* **Instructions to follow**: Convert the records, starting with the line that contains "Viewport: 540px width, 405px" and going on through the line that contains "pos(612,508)", into a two-column CSV with the header instruction,output and one row per record. Put each record's text and its answer in their own quoted fields, and replace line breaks with spaces.

* **Rows**:
┌──

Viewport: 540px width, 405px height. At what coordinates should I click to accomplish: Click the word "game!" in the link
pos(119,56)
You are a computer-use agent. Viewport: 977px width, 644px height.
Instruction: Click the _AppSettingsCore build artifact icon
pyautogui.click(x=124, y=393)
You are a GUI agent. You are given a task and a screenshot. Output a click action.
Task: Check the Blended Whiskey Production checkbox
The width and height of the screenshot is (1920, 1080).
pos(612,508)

└──
┌──

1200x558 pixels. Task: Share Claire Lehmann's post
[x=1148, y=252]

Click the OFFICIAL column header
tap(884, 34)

└──

* **Complete output**:
instruction,output
"Viewport: 540px width, 405px height. At what coordinates should I click to accomplish: Click the word ""game!"" in the link","pos(119,56)"
"You are a computer-use agent. Viewport: 977px width, 644px height. Instruction: Click the _AppSettingsCore build artifact icon","pyautogui.click(x=124, y=393)"
"You are a GUI agent. You are given a task and a screenshot. Output a click action. Task: Check the Blended Whiskey Production checkbox The width and height of the screenshot is (1920, 1080).","pos(612,508)"